They are all in on it, I tell you! This all started with Obama.

Posted 22 April 2013, 4:57 p.m. Suggest removal

Iopine says...

I totally agree with your synopsis to the point of everything started with Obama - it actually started with that phony that invented the internet - get ready - Al Gore!

Posted 22 April 2013, 6:39 p.m. Suggest removal

fatherof5 says...

I forgot about Gore. Good point.

Posted 22 April 2013, 9:50 p.m. Suggest removal

MyFamNews says...

You are being sarcastic, right?

Posted 23 April 2013, 7:14 a.m. Suggest removal

Iopine says...

I don't know if fatherof5 was but I was inbetween facetious and sarcastic - take your pick? This global warming to climate change has been going on forever and if you look at the results of the people trying to curb the climate change - they are taking .01% of the world and expect to change the universe.

Posted 23 April 2013, 9:08 a.m. Suggest removal

fatherof5 says...

Yes, MyFamNews. I apologize that tone is sometimes hard to convey in writing....but yes.

Posted 23 April 2013, 9:29 a.m. Suggest removal

stvsngltn says...

Fatherof5: We could get into a debate about which scientists are right and which are wrong. And also whether or not those organizations you mention actually are saying that anthropogenic CO2 is the driving force (unproven!) or if the planet is actually warming. But my point is that there is FAR too much evidence that man's CO2 is insignificant at a mere 390 ppm (parts per million) insofar as actually affecting climate is concerned. So at least everyone should agree that the science is not settled and admit that. So, until it is, why should we cripple our economy and industry by severely limiting CO2 output? It's a no-brainer. Or should be. BTW, the latest group of scientists who refute AGW is a problem are from NASA -- who do not want that Agency to be associated with Hansen's misinformation on this issue.

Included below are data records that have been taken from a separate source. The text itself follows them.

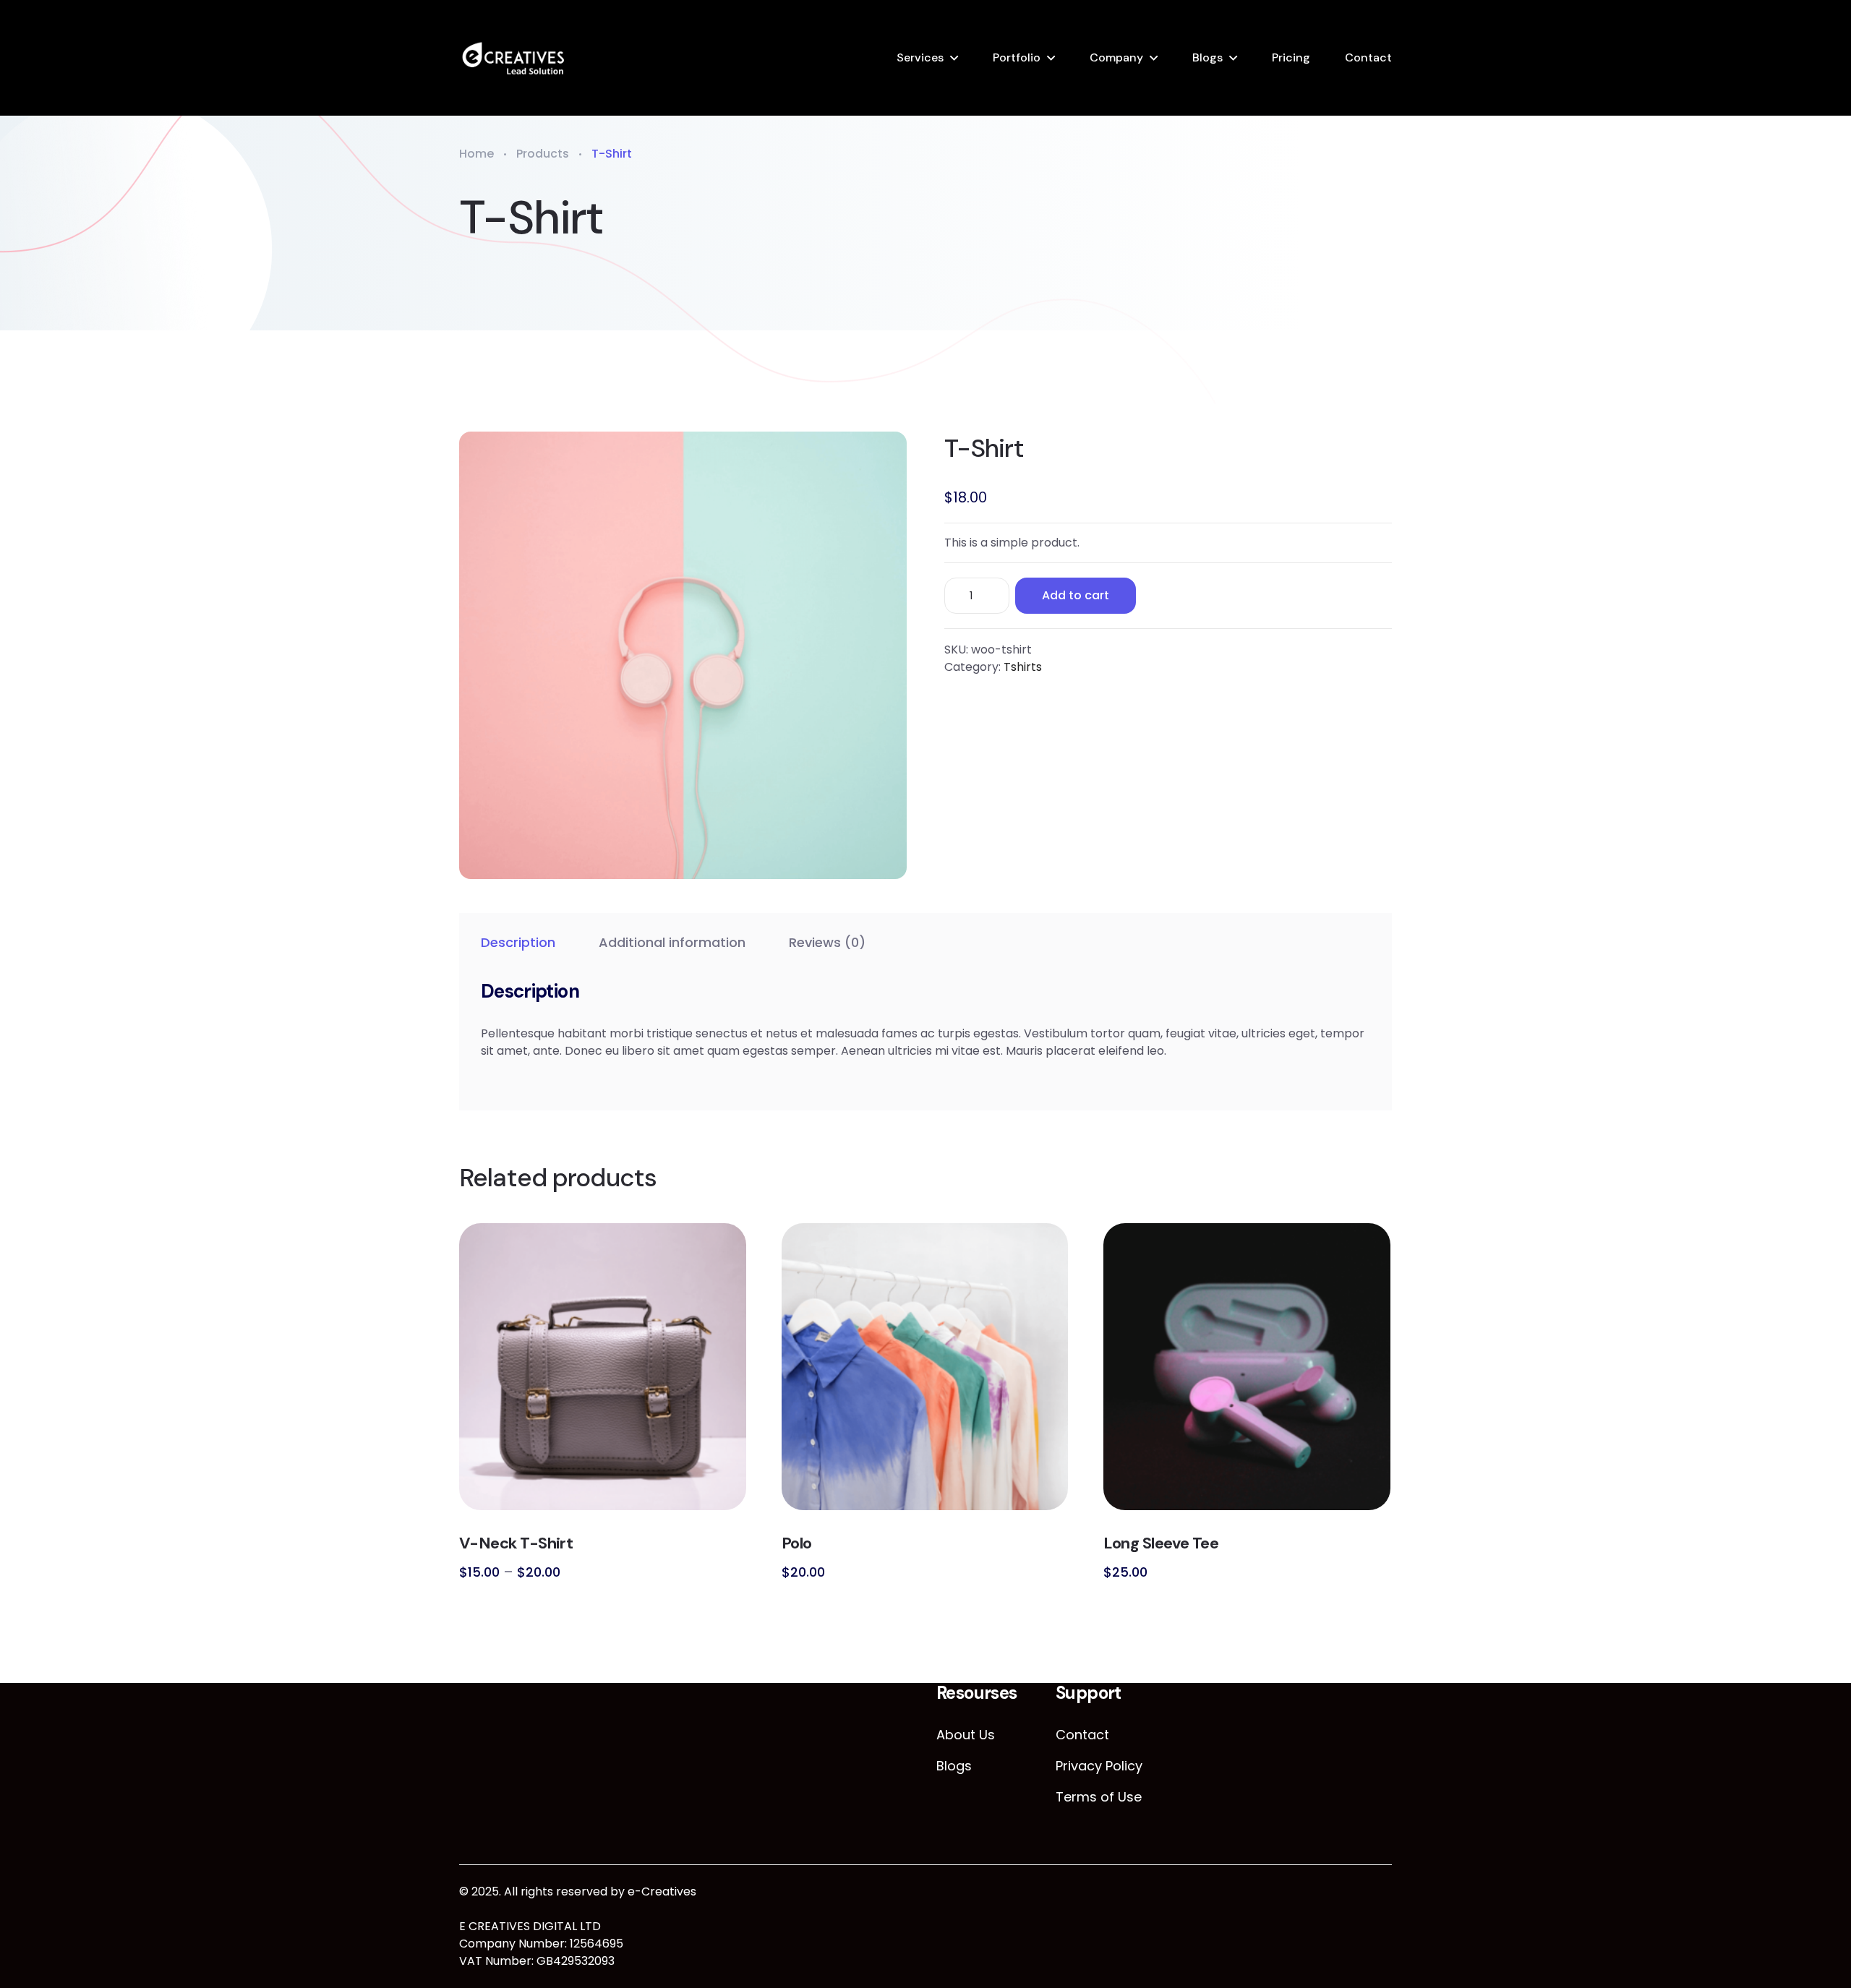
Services (920, 57)
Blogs (1207, 57)
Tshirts (1023, 667)
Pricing (1291, 57)
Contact (1368, 57)
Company (1116, 57)
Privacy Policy (1099, 1766)
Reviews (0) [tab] (827, 942)
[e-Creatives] (513, 58)
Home (476, 153)
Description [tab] (518, 942)
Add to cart (1075, 595)
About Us (965, 1735)
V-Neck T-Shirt (516, 1543)
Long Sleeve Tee (1160, 1543)
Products (542, 153)
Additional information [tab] (672, 942)
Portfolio (1016, 57)
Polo (797, 1543)
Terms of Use (1099, 1797)
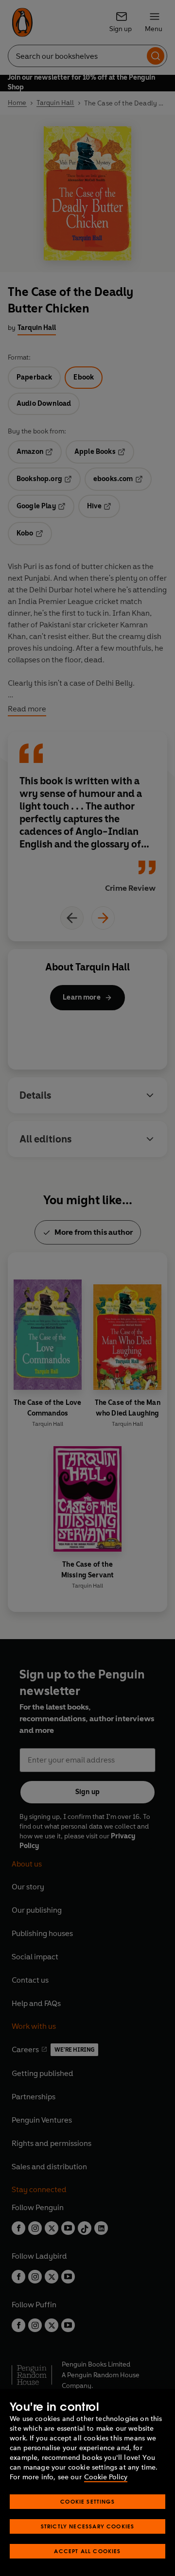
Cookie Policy (105, 2477)
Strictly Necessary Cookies (88, 2526)
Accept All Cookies (87, 2551)
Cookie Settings (87, 2501)
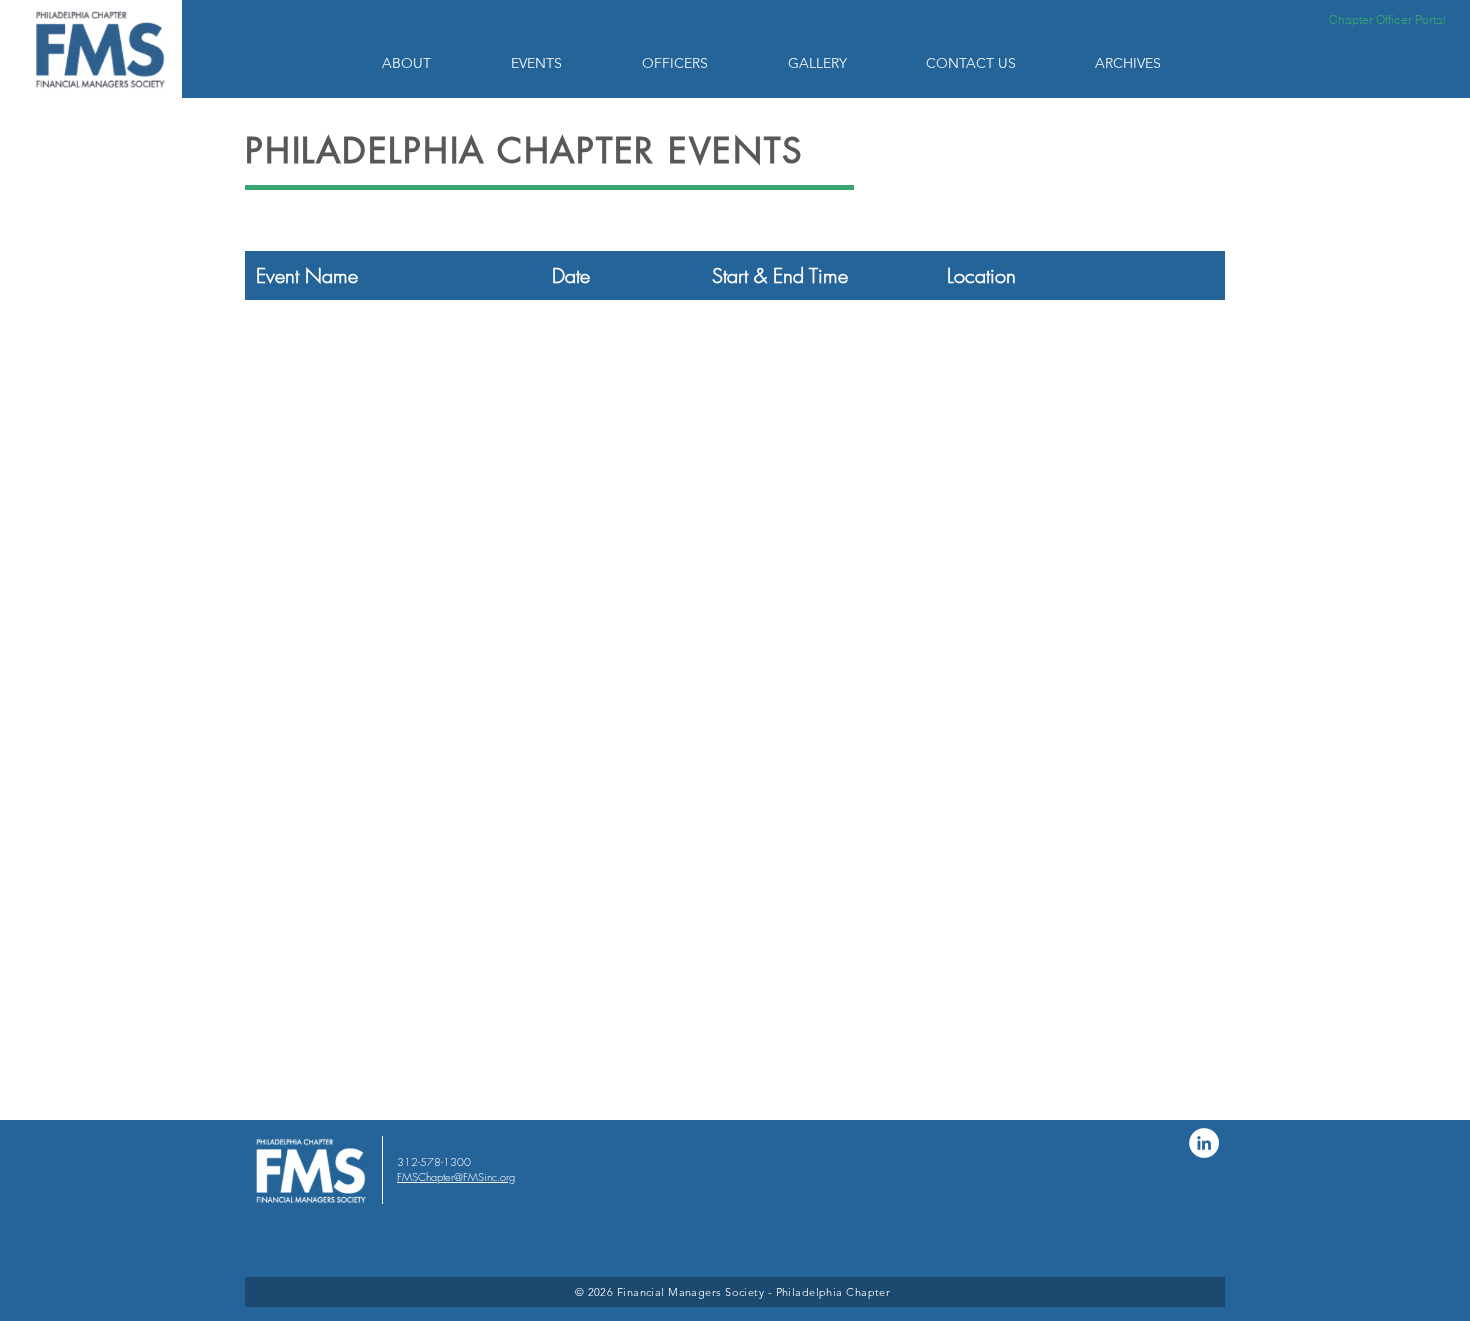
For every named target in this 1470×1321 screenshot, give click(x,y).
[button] (431, 63)
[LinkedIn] (1204, 1143)
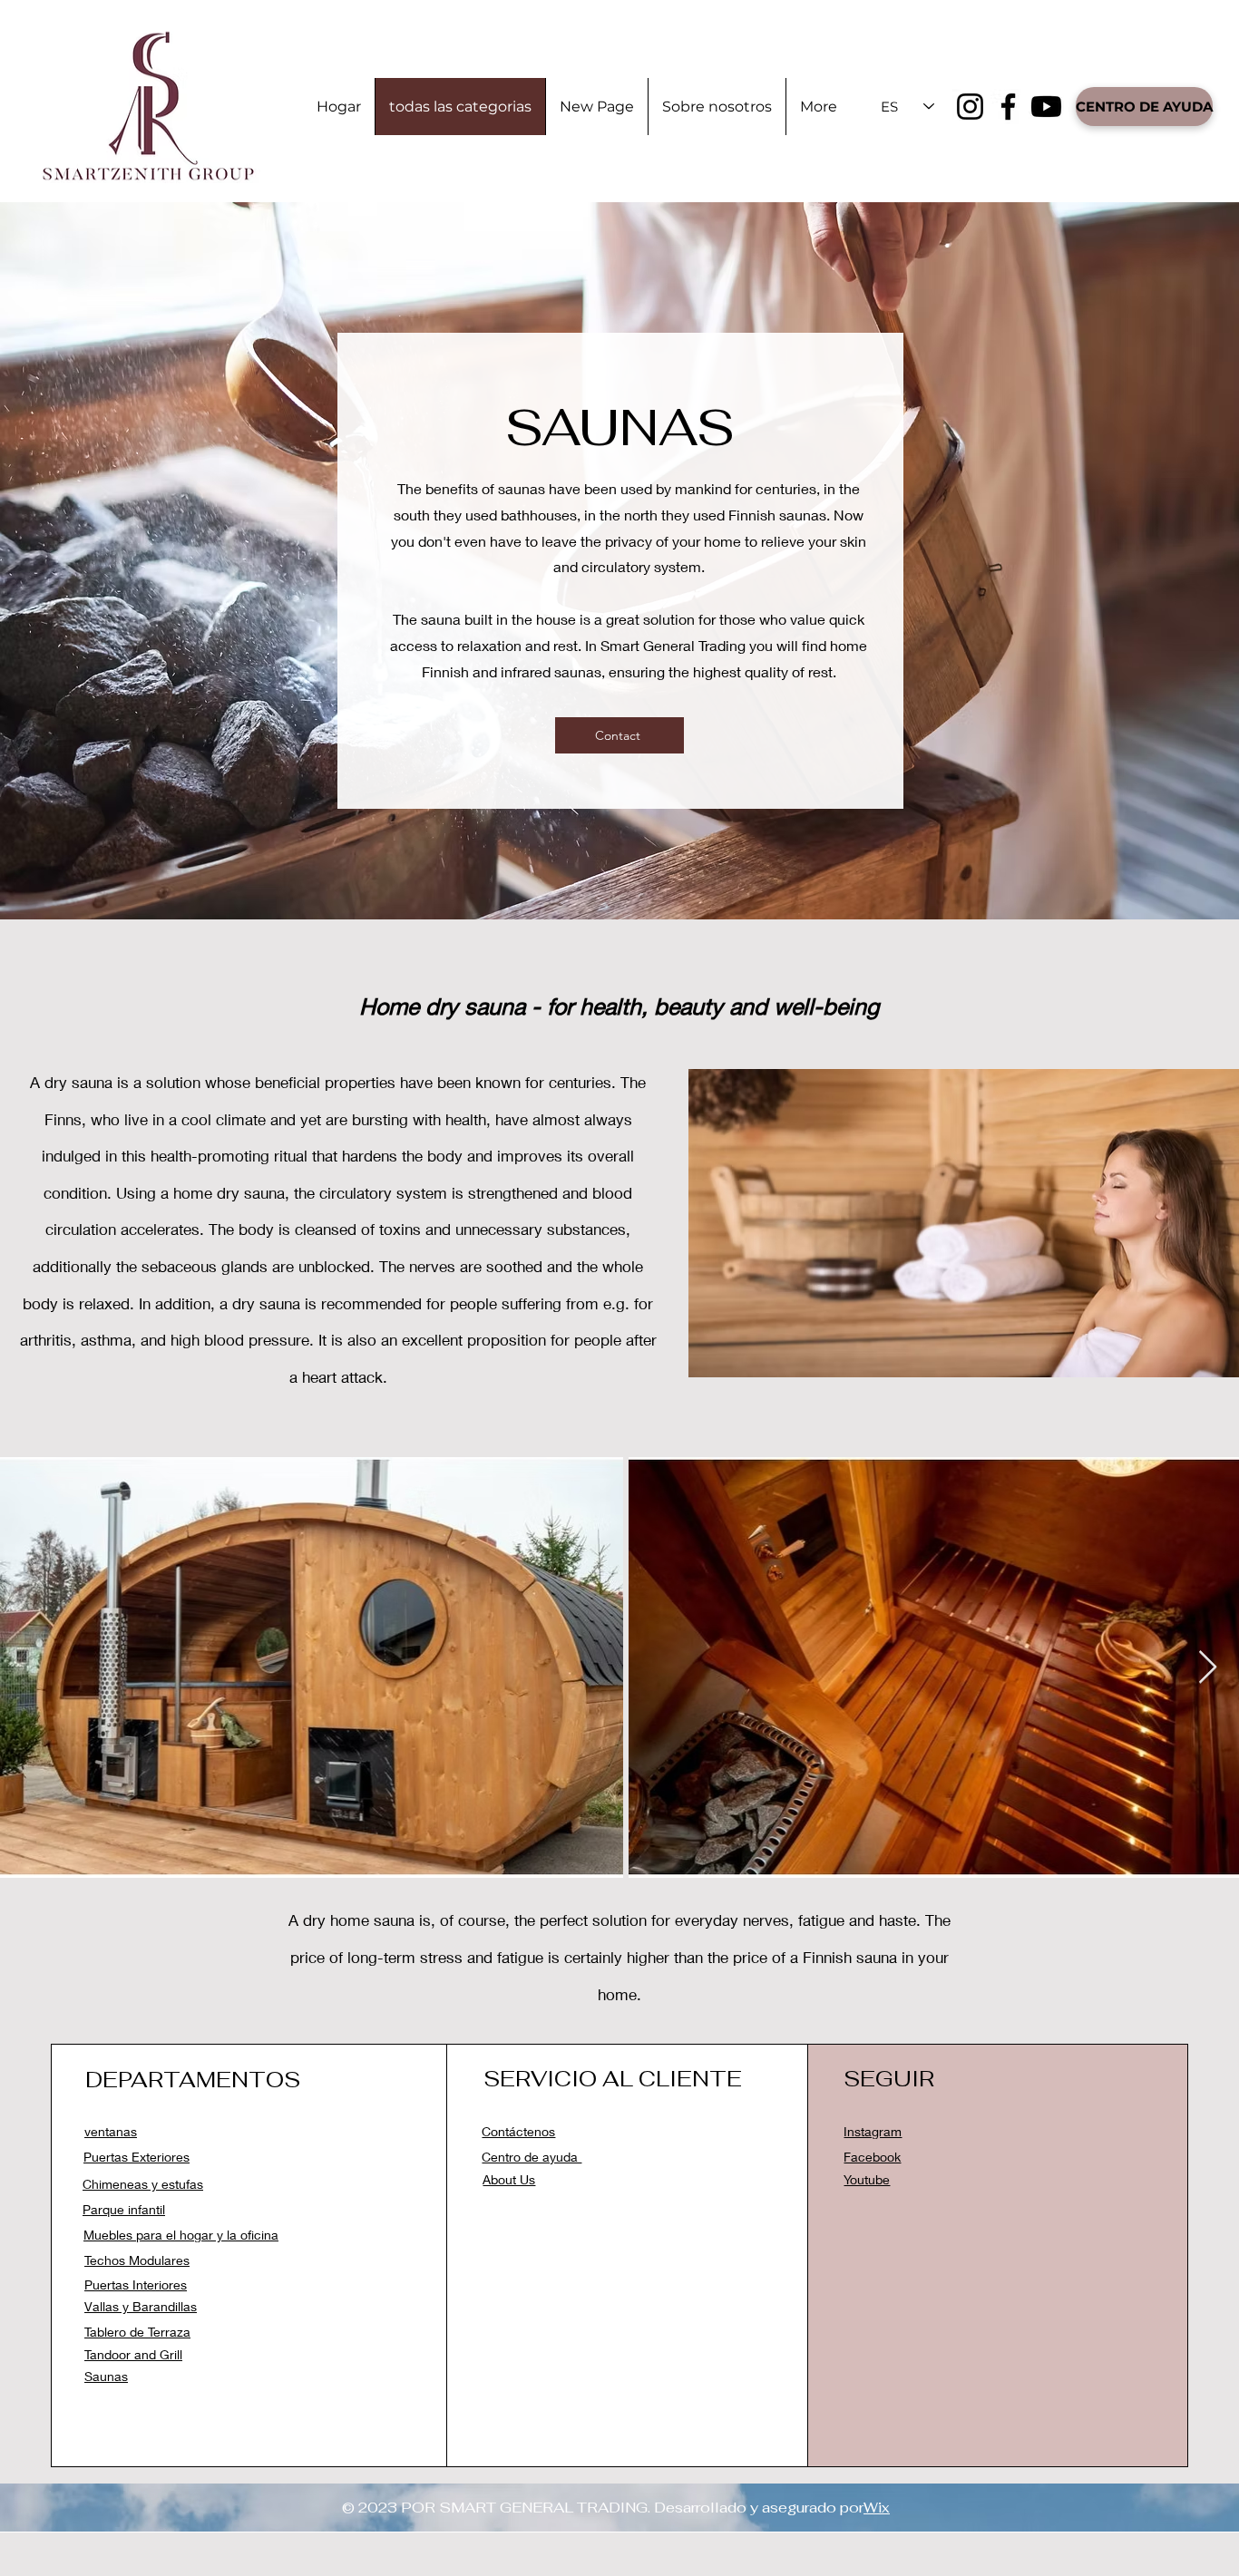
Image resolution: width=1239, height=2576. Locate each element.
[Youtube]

Posted 22 April 2013, 7:02 p.m. Suggest removal

fatherof5 says...

I'm reading that the science from peer-reviewed climate scientists is quite strong that climate change is real and that it is likely caused primarily by man's activities. When credible scientific institutions and peer-reviewed scientists start saying otherwise, that will get my attention. To my knowledge, that is not happening in the credible, peer-reviewed scientific community.

Posted 22 April 2013, 9:55 p.m. Suggest removal

PearlY says...

There are no less than three qualifiers to your statement:

A. Climate change is real. The obvious answer to this is Duh! Of course it is. The climate is always in the process of changing; it's not a static process. No one could credibly argue against that statement, but at the same time, it also adds nothing to the discussion.

B. It is likely caused primarily by man's activities. This is a meaningful statement but takes a little deconstruction.

'Likely' is a qualifying word of estimation, meaning less than certain, but more probable than not. More probable than not indicates a greater than 50% chance. The need to use this word conclusively establishes that the science iss NOT settled that man's activities are the primary cause or even a cause at all.

'Primarily' is another qualifying word of estimation. It's used in two different ways. It could mean, 'more than 50%' or it could mean 'more than any other single cause.' I'm unaware of any consensus on exactly what percentage of climate change is caused by man's activities. It could be, for example, that out of 100 contributors to climate change, man's activities, at 2%, contribute more than any of the other 99.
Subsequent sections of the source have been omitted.